_What the task requires_: List every quality that the school framework text below names as characterizing a person's higher nature.

_Source_:
Making the elements of our framework explicit, and regularly revisiting them, enables us to strive towards increasing consistency between aspirations and actions, belief and practice. At the same time, we hope it encourages the participation of like-minded families and collaborators who agree on these fundamental elements.
Explore a few elements of the framework that guides the school in the section below
The school’s perspective on education can be understood within the wider context of its conviction that all people belong to one human family and that humanity is gradually evolving towards a stage in which its oneness will be fully recognized and embraced. The world of humanity can be compared to the human body. Just as cooperation, reciprocity and unity in diversity are principles that govern a healthy body’s functioning, so must it be with humanity as a whole.
Education, then, must be understood within the wider context of the changes happening in society. We see the current stage in human history as part of an evolutionary journey that can best be described as a collective passage from childhood to maturity. The present stage is one of transition, in which the ways of childhood must be abandoned, and new virtues, powers and capacities befitting a condition of maturity must be developed. In this light, the school aims to assist students to develop the knowledge, qualities, attitudes and skills needed to make a constructive contribution to the emergence of a peaceful, just and united society.
The school sees the aim of education as twofold: to help students develop the vast potentialities latent within them and to dedicate themselves to the promotion of the welfare of the whole human race.
The school aims to prepare students to see themselves as responsible for changing the world for the better. Both aspects of this sense of purpose—to transform oneself and to contribute to the transformation of society—are inseparable. Individuals shape their environment and are in turn molded by the world around them. Social progress, then, requires that individuals be capable of making changes within themselves and contributing to changes in the structure of society.
In order not to be misdirected by the negative influences that are so prevalent in today’s world, students’ sense of purpose must be shaped by appropriate forces—such as an attraction to true beauty and a thirst for knowledge.
The school places the highest value on selfless service to humanity. Only in service to others is the dual purpose of education fully realized. Service to others stimulates personal growth, and as students grow, they are able to serve the needs of others more effectively.
Students at the school may find opportunities for service initially within the context of family and school life, and gradually engage in more complex action to address the needs of their community.
At a time when the world is confronted with unprecedented global challenges and opportunities, building capacity for service is an essential task of education.
Each person has both a higher (spiritual) nature and lower (animal) nature.
The lower nature, which is shared with the animal kingdom, is the result of the process of physical evolution marked by the struggle for survival. If left unchecked, it leads to cruelty, oppression and egotism.
A person’s higher nature is characterized by such qualities as truthfulness, kindness, justice, mercy, generosity, and humility. Educational processes can help students to develop these qualities so that their higher nature can dominate.
An individual’s potential is nurtured through a process of intellectual and spiritual development. Each person must be given the opportunity to develop according to his or her capacity and to strive for excellence in virtue as well as the sciences, arts, languages and humanities.

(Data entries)
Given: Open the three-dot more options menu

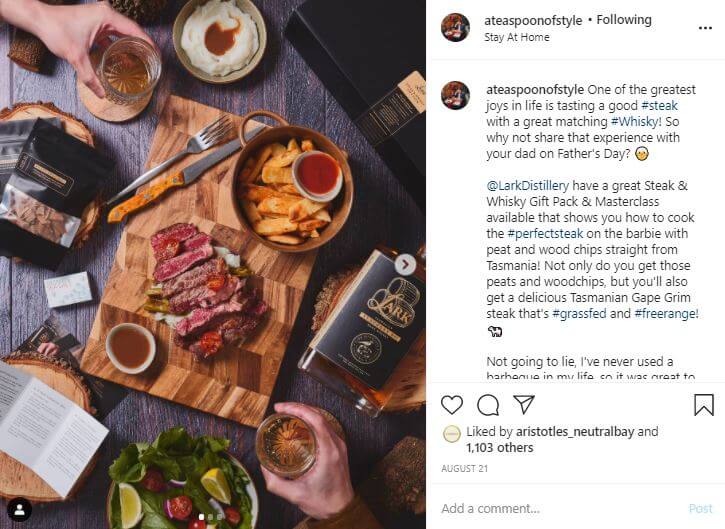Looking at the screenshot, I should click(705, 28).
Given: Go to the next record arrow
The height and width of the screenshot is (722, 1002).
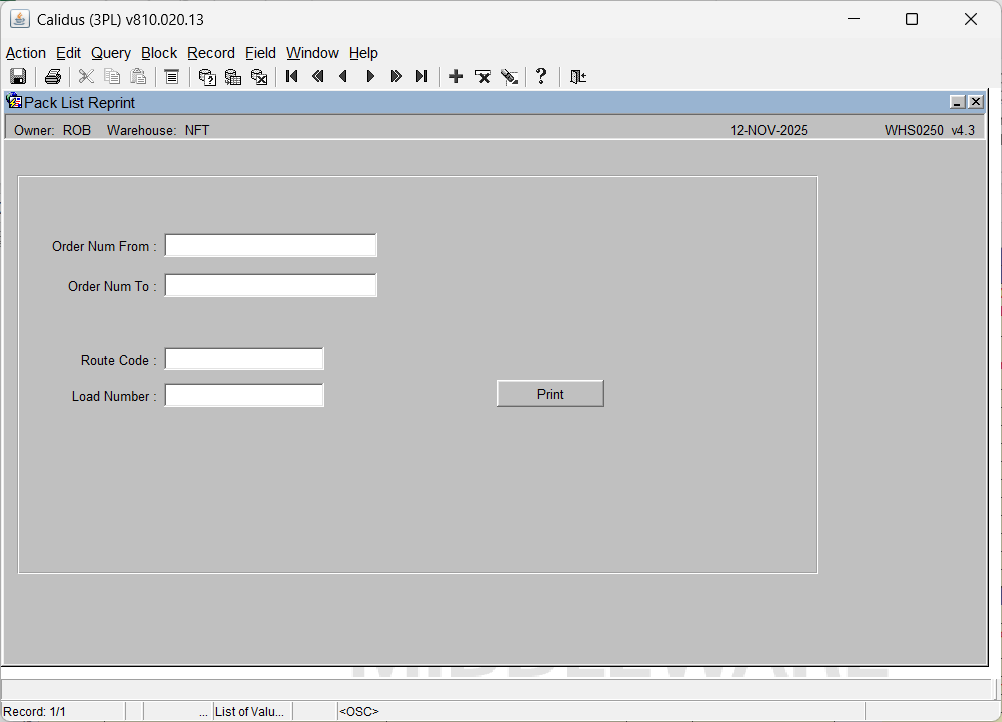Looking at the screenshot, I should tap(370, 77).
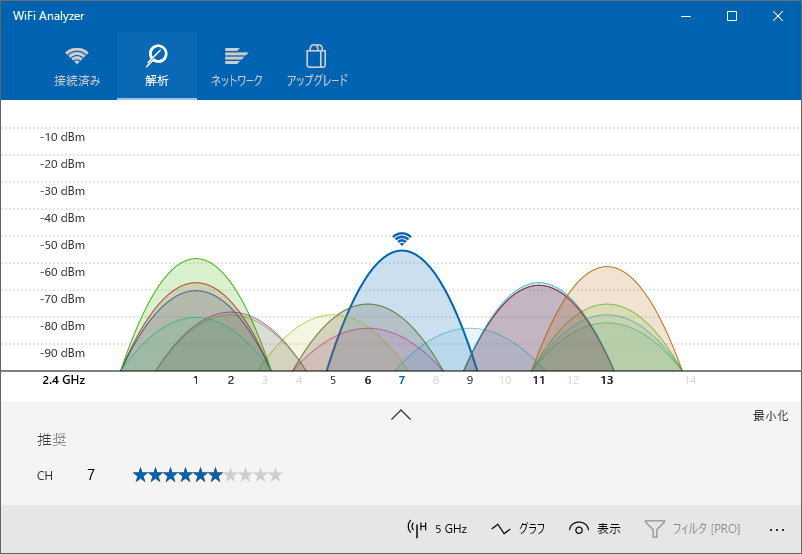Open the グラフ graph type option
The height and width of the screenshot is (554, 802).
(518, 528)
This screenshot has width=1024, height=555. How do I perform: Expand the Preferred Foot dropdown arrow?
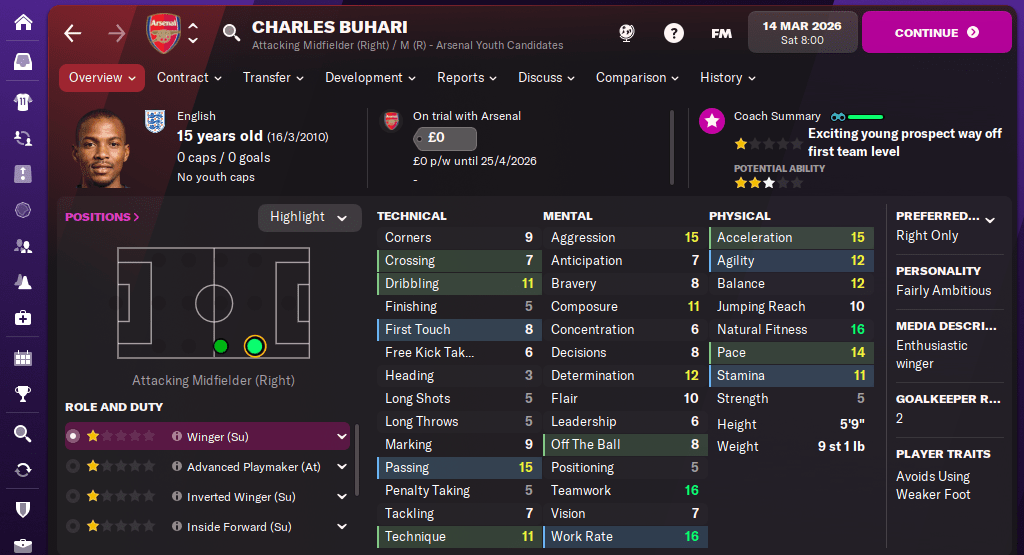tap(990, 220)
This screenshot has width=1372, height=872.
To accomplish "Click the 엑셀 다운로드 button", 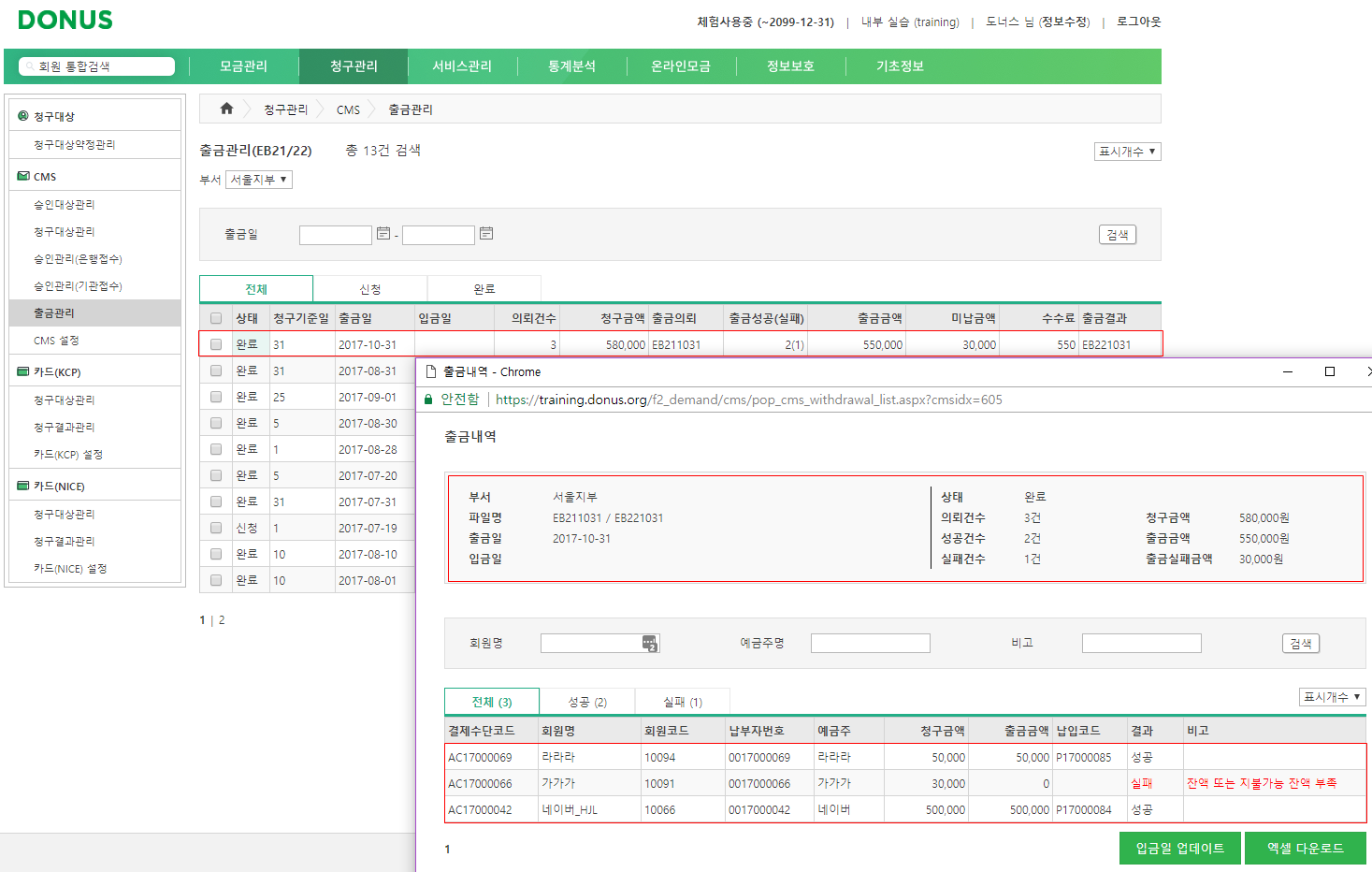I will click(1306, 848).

_Response_:
- truthfulness
- kindness
- justice
- mercy
- generosity
- humility